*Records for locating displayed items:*
————————
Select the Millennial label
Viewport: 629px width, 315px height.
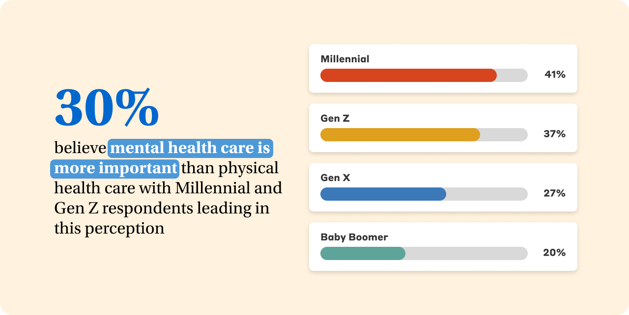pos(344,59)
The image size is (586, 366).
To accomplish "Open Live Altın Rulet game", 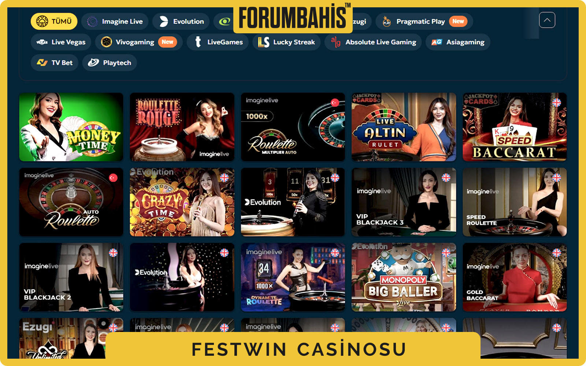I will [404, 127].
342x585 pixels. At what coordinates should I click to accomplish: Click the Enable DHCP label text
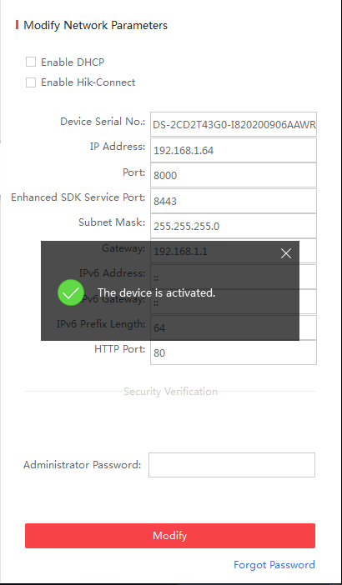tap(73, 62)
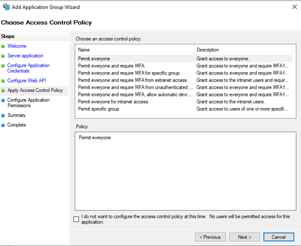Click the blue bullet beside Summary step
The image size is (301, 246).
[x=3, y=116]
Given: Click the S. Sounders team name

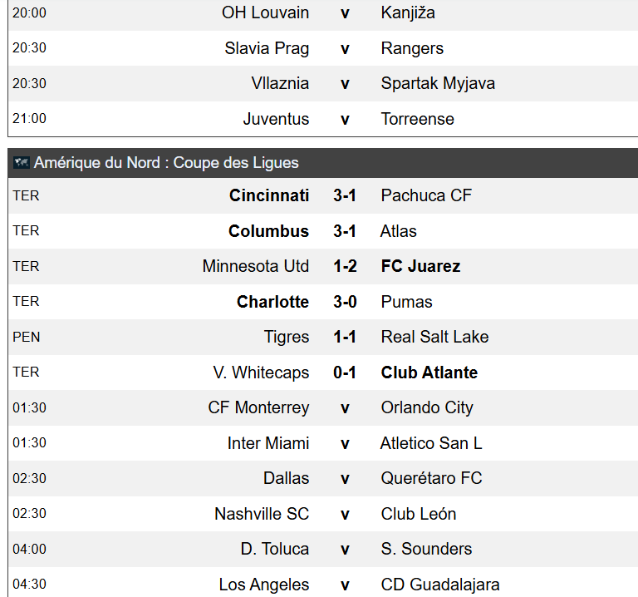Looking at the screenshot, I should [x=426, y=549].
————————
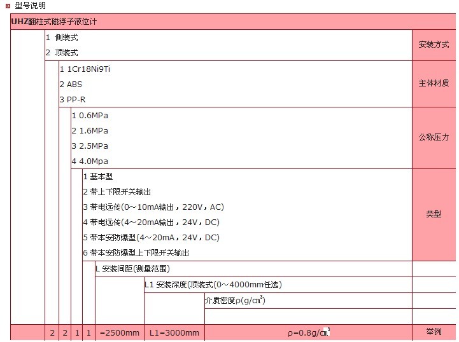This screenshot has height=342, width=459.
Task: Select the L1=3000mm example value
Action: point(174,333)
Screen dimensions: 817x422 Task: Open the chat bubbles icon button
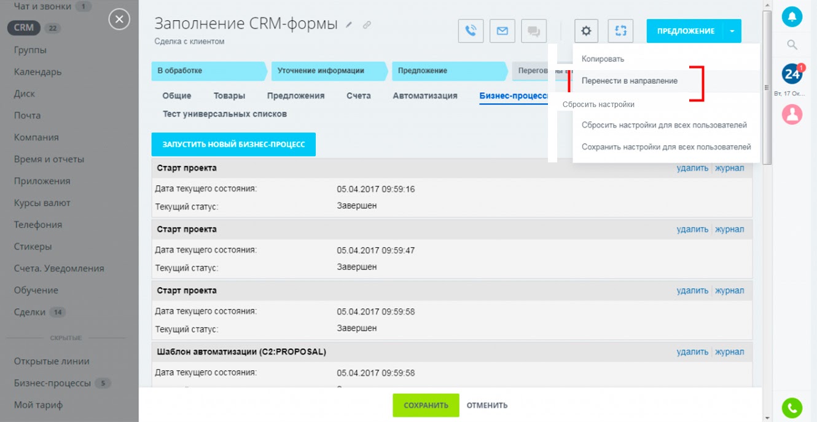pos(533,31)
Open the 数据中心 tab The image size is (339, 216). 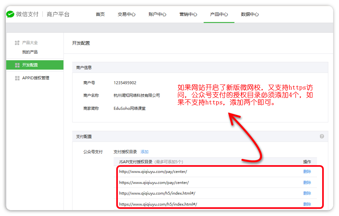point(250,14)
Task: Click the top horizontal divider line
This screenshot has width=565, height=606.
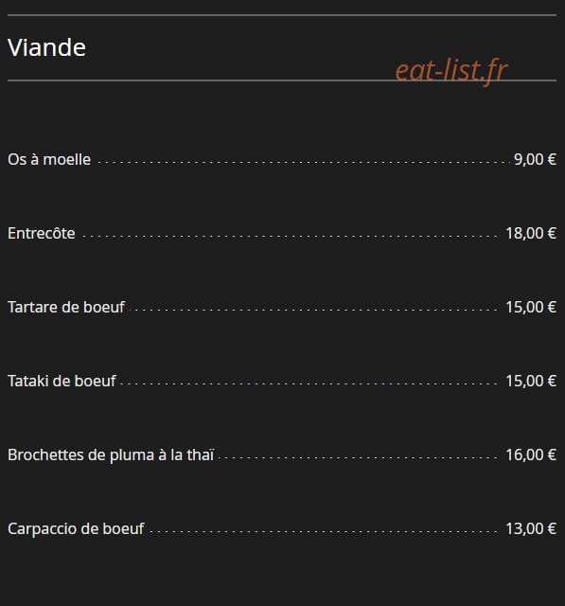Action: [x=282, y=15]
————————
*EXERCISE PROMPT:*
Reproduce word for word the records that start with the line containing "342x585 pixels. At" and go on through the line containing "[x=3, y=116]". Leave the pictures out.

*RESPONSE TO THIS TASK:*
342x585 pixels. At what coordinates should I click to accomplish: Click the Enable DHCP label text
tap(73, 62)
Click the blue bullet beside Summary step
The image size is (301, 246).
[x=3, y=116]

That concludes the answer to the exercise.